明洵將夏映初帶回永安侯府的時候, 除了夏將軍夫妻和夏家大姑娘在花廳候著之外,還有永安侯。
已經年過半百的老人家被小孫女氣得不輕, 頓時就讓人動了家法。
夏映初被打得忍痛不住哭出來, 連連求饒:“祖父,我知道錯了!”其實夏映初這人執拗得很, 若是放在平時這麽打她,她肯定是不會認錯的, 可今日她實在是將顧秋辭給看清了。
她喜歡了這麽久的人, 如此輕易就放棄了她。
夏映初不得不承認她錯了,還錯得很離譜。

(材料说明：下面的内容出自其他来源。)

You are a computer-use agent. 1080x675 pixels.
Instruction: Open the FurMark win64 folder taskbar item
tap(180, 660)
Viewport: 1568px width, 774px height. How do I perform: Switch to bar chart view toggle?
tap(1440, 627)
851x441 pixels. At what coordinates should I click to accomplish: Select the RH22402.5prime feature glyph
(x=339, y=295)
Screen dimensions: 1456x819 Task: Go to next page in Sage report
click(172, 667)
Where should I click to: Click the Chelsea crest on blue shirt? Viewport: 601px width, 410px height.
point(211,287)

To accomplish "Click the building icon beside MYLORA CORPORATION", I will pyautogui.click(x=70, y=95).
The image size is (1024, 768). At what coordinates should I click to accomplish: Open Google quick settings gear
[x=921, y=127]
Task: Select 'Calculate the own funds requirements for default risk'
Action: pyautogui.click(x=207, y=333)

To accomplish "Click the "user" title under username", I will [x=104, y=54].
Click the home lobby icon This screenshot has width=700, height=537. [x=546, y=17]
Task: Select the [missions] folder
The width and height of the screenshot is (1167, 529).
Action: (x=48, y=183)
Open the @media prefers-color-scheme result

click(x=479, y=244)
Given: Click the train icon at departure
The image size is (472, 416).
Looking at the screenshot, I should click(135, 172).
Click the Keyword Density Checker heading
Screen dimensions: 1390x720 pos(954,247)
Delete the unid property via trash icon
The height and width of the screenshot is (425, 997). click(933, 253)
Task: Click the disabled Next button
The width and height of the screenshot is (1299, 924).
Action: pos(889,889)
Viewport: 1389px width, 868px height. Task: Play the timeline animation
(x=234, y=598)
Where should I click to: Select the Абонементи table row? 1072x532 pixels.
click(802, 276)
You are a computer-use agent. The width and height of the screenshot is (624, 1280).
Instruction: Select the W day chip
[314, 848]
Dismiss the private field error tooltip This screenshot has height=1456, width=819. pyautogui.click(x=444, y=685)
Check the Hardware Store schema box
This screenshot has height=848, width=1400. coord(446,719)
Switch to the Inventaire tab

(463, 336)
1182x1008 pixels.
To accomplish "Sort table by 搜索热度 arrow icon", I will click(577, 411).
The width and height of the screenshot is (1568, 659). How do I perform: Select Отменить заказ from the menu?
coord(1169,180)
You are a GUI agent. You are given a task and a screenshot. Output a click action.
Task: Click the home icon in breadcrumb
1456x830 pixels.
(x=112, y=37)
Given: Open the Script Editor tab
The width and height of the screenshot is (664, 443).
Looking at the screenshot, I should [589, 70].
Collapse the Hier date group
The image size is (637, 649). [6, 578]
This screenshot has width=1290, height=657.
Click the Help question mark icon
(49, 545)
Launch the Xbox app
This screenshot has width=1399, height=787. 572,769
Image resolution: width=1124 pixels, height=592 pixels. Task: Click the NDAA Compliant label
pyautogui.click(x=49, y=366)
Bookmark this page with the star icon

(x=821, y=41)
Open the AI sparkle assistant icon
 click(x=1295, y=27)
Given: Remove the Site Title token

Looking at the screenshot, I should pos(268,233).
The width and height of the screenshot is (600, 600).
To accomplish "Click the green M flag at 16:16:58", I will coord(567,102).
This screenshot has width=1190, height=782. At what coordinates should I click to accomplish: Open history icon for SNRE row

居然為了那麽一個人, 讓夏家蒙羞、讓夏家得罪了靖王。
夏夫人心疼女兒, 撲上前去護住她。
永安侯鄭重地對靖王道歉:“王爺, 是我們永安侯府對不住您, 您若是要退掉這門親事,我們永安侯府絕無異議。”
靖王波瀾不驚地掃過一眼被家法伺候著的小姑娘,知道侯爺這是以退為進故意做了給他看的, 主動認錯,好讓他不要太過計較。
他沉默著,等到夏映初快要被打暈過去時才說:“行了別打了,她明日還要成親的。另外, 切勿將今日的事情傳到她耳朵裏去, 太後年紀大了,受不得氣。”
這門親事是太後給他擇的,畢竟他到了適婚的年紀, 被逼無奈也就接受了。如今事成定局,將婚事廢了傳出去也是讓人笑話,太後指不定要將身子給氣壞了。
成親?永安候驚訝地看著靖王,反應過來後,讓下人住手不要再打夏映初了。
“今日便當做什麽都沒有發生,”靖王說著,頓了頓:“隻不過,夏二姑娘以後可得注意些自己的言行舉止。”
他現在隻是要娶妃罷了,夏二姑娘的身份確實合適,她喜不喜歡他倒是沒這麽重要,以後安安分分的就是。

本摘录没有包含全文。